I was watching coffee dribbling into the urn when I heard two sharp yaps just outside my door. I laughed out loud. Dog memory—memory without moralizing—a blessing.

“The little bugger,” Caddy said impatiently when she picked up the phone. “I’ll come and get him.”

“No,” I said. “I needed motivation to go out for a walk. This is good. I have to go to the store later anyway so I’ll bring him by.” On a sudden impulse I said: “Then again … what are your plans for tonight? I just realized it’s New Year’s Eve …”

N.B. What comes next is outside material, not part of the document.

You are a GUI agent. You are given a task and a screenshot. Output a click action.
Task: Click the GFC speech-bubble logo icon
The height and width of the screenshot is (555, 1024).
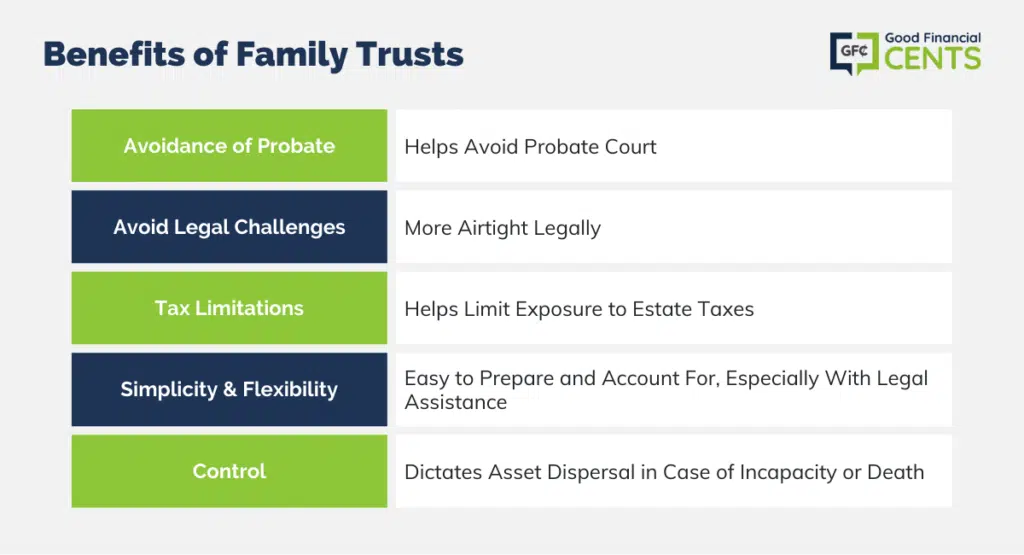point(854,53)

“You can imagine,” she said. “I’m picking up the new ball gown in a few minutes. Then the beauty parlour for the rest of the day.” She laughed. “What the heck do you think my plans are? Sitting in front of the TV watching a bunch of Mr. Bean reruns, waiting for the magical midnight moment.”

“Okay, why don’t you come over here and I’ll make dinner. And you can take your little friend home with you when you go.”

“I didn’t know you were a cook.”

I almost said
there’s a whole lot you don’t know about me
, but I caught myself and said instead, “Well you can be the judge of that. Besides I’ve got a bigger TV than you.”

She sounded wary when, after a long pause, she said “O-
kay
,” a kind of query on the second syllable.

——

The phone rang at three o’clock that afternoon. Caddy was already laughing when I picked it up. “You’re serious about this?” she said. “You’re sure now?”

“What?” I said, pretending to be hurt. “You don’t think I can cook a dinner?”

“I’m sure you can, but I was thinking, why don’t you come over here?”

“No,” I said. “I’m baking a ham right now. I have the fixings for a salad. I even found a nice baguette in town. And an expensive bottle of wine. There’s no turning back now.”

“Ham,” she said. “I’m impressed. But I have to do something. How about I whip up a casserole of scalloped potatoes? You plan on that.”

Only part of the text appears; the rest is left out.